The district court certified a Rule 23(b)(3) class of delivery drivers, and the Eighth Circuit reversed. According to the Eighth Circuit, the certified class did not meet the commonality requirement. The court’s analysis centered on the fact that a service charge constitutes a “gratuity” for purposes of the statute only if it could “reasonably be construed” by the customer as payment for personal services. “The customer’s circumstances determine whether the delivery charge might reasonably be construed as a payment for personal services.” For example, “[s]ome pizza customers asked about the charge and some did not; some employees volunteered that it was not a gratuity and some did not.” “[C]ontext can be critical in applying” a reasonableness standard such as this, and therefore commonality was lacking.
The Eighth Circuit likened the lack of commonality in Luiken to that in Dukes. Class certification was inappropriate in Dukes because “the plaintiffs did not identify ‘a common mode of exercising discretion [among Wal-Mart managers] that pervade[ed] the entire company.’” Id. at *14 (quoting Wal-Mart Stores, Inc. v. Dukes, 131 S. Ct. 2541, 2551 (2011)). As such, “‘demonstrating the invalidity of one manager’s use of discretion [would] do nothing to demonstrate the invalidity of another’s.’” Similarly, whether the delivery charge in Luiken “might reasonably be construed as a payment for personal services in one transaction does not determine whether it might reasonably be construed that way in another transaction.”

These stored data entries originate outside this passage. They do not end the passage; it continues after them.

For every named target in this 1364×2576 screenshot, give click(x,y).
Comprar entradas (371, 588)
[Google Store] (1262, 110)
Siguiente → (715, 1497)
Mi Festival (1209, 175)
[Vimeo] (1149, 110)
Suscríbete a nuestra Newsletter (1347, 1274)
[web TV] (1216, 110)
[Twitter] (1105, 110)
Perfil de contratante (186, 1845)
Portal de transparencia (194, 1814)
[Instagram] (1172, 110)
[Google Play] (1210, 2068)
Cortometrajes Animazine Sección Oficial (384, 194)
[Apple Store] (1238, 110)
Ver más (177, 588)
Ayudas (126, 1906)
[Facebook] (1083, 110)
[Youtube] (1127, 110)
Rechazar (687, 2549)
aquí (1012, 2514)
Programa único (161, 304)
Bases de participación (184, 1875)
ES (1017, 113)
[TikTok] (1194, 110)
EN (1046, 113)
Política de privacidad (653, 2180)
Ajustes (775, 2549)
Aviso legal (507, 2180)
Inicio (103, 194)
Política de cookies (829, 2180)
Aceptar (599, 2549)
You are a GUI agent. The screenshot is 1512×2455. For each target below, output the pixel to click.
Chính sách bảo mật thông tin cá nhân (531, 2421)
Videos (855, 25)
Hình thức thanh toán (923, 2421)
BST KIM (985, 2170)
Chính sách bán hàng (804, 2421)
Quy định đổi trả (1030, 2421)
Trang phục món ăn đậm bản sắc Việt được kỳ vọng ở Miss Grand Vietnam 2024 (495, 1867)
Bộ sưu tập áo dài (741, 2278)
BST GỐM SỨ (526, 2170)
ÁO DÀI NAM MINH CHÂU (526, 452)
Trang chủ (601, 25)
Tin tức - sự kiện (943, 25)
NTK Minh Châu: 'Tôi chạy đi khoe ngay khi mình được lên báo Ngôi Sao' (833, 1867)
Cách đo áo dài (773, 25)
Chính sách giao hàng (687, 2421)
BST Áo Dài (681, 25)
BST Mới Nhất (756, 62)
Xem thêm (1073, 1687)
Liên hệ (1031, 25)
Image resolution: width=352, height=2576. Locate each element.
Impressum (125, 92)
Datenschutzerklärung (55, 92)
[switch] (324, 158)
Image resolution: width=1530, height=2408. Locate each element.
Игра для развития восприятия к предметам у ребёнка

Luiken shows that lower courts have taken to heart the Supreme Court’s admonition that: “‘What matters to class certification…is not the raising of common ‘questions’—even in droves—but, rather the capacity of a classwide proceeding to generate common answers apt to drive the resolution of the litigation. Dissimilarities within the proposed class are what have the potential to impede the generation of common answers.’” Dukes, 131 S. Ct. at 2551 (quoting Nagareda, Class Certification in the Age of Aggregate Proof, 84 N.Y.U. L. Rev. 97, 132 (2009)).